There’s an unused 3rd action hiding in the code that I was intending to be a dodge-roll or block/heal action, but again didn’t have time for it before the jam submission deadline. I’ll probably add this back in later.
The game framework
I’m using my old favorite, Game Maker with a heavily modified version of the Grandma Engine. However as I pointed out above, I upgraded to the latest version which required some re-learning since the docking windows and UI has changed a lot, along with some other specifics, collisions, surface drawing, audio, etc.
This might’ve been a mistake since I wanted to use a familiar engine and not waste too much time during the jam with learning the IDE and scripting language, so I’d say I was about 60% familiar with everything under the hood.
Weirdly there was no credit given in the project code to Grandma Engine, but very specifically the collision scripts and naming conventions look oddly familiar. So given the benefit of the doubt, maybe this engine was heavily influenced by or learned from the same code that Grandma was based on?
To allow myself to focus mainly on the gameplay loop and writing the narrative, I chose to use a pre-made 1-bit asset set by Kenney. It’s missing a few things, but has 90% of what I need for this prototype-like jam game, so it’ll do!
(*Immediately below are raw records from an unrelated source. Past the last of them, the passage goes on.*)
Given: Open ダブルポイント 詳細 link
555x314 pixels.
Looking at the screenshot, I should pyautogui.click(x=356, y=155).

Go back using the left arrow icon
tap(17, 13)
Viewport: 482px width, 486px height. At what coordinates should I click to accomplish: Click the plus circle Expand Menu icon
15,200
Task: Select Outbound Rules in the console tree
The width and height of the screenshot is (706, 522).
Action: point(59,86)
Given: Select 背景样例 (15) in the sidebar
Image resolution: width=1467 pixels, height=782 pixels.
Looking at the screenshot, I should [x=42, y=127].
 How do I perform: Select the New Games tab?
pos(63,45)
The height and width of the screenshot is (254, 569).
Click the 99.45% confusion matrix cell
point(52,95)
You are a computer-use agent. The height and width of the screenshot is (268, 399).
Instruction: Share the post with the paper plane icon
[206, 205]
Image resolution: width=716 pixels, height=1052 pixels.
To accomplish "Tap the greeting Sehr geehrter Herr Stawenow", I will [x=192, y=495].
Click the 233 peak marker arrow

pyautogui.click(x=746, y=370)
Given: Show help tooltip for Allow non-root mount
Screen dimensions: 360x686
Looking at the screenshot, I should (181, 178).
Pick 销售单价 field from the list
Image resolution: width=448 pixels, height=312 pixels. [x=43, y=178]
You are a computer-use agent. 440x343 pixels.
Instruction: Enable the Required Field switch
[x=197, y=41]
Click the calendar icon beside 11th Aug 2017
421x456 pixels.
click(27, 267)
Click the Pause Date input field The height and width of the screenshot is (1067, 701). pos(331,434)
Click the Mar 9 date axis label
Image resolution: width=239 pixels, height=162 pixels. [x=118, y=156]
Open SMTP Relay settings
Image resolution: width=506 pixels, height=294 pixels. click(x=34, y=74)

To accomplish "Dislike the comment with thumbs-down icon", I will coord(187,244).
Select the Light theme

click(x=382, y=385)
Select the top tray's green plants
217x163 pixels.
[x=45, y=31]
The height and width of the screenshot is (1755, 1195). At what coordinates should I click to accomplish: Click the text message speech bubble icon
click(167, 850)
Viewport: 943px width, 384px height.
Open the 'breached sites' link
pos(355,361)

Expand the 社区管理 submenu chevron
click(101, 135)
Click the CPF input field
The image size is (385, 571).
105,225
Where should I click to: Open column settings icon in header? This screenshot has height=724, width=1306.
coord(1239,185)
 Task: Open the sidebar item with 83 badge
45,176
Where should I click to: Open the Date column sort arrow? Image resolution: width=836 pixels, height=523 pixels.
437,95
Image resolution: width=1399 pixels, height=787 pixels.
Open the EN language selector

I’ve always wanted to try out something made by Kenney since it seems ubiquitous with game jams and quick prototypes at this point in time.
I ended up spending a few hours making some minor changes to it, and adding a couple tiles and sprites for mapping (longer/wider tiles for specific objects) and enemies with more animation frames, but otherwise it was a great base to use for the minimalist style I was going for.
The narrative is told partially with text and partially with the environment. It’s weighted a little heavier toward the latter which is something I’ve wanted to explore in modern game design for a while, and never really had a good chance to make during a game jam.
A lot of my narratives are taken from my dreams and subconscious thoughts, and also from things that have just floating floating around in my mind. Taking some of those thoughts and fleshing them out and putting them into game form sometimes does not have the 100% representation that I had hoped, but I feel like this one managed to portray most of the look and feel that I was going for.
I’d be very interested to know what others think about the atmosphere in this sense, as I won’t spoil the exact concepts that I was hoping to work into the ludo-narrative.
Code and Content Cuts
There were quite a few things that didn’t make the cut due to the strict deadline, which always happens and are never easy to make. I did feel like during this jam (compared to other jams past) I did improve in this area and at making those decisions.
Some of the cuts made were:
- player actions (2x jump and others)
- inventory screen and other key items
- a larger narrative told through scattered notes (sort of like Bioshock audio journals)
- advanced boss AI and a 2nd transformation with another attack pattern
- a secret room that triggers a hidden ending
- screen transition effects
- animated/fancy title screen
- and more!
[Spoilers Start here- skip to section 6.]
I recommend skipping this section if you want to try out the game first.
What I really wanted to focus on in this jam was a ludo-narrative centered around a pseudo-time loop and multiple endings.
I realized early on that any more than 3 endings in a gamejam game might be a bit too ambitious, which is why I chose to have no less than 8 endings!
Many of these are just controlled by a simple combination of 2 booleans in the code, but what I ended up finding out through this process was that I had to carefully nest these bools in certain objects because I was running into an issue where checking one bool in 1 object was overriding the ending I wanted to trigger with another bool in another object.
There might’ve been an easier way to centralize the checks, but I couldn’t find one. Maybe this’ll come to me at some other time, but I think this was the most crucial piece of info that I took away from this jam.
[End of Spoilers]
Overall I learned a bit more about 2D platformers via this game jam. I didn’t have to wrestle with physics as much as I did with my original project, so I was able to focus more on the Juice and the narrative and adding more features.
Adding the right amount of screenshake intensity as to not disorient the player too much is fine-tuning that’s absolutely necessary in a game.
Also even if the game has very simple 2D platformer controls (literally left, right, jump, attack), there’s no harm in adding a super-short tutorial or sandbox level where the player can familiarize themselves with the controls to have a safe screen where they can experiment with physics before jumping into the main gameplay loop.
There were a few hiccups while finishing the game and I didn’t get everything I wanted implemented. The boss AI attack sequence was especially hard for me to figure out, so going forward I’ll probably focus more on this area in the future.
Displaying text on the screen in a nice readable format is also absolutely necessary. There are so many short games or jam games out there that have sub-par text legibility, and mine was no exception.
I also feel more confident using the latest Gamemaker Studio v2 IDE, which was a huge blind spot for me since the last version I’d used was GM v8 (pre-Studio) and didn’t have nearly as many quality of life features and was largely irrelevant in the current Unity-Unreal-Godot environment of current-day IDEs.
As a solo dev, having a solid understanding of all these fields and features is crucial to completing games whether that’s a full game or a jam game. And I will definitely lean into this going forward. I might even go as far as to split up some of the elements I worked on into compartmentalized bits or libraries for ease of use on later projects.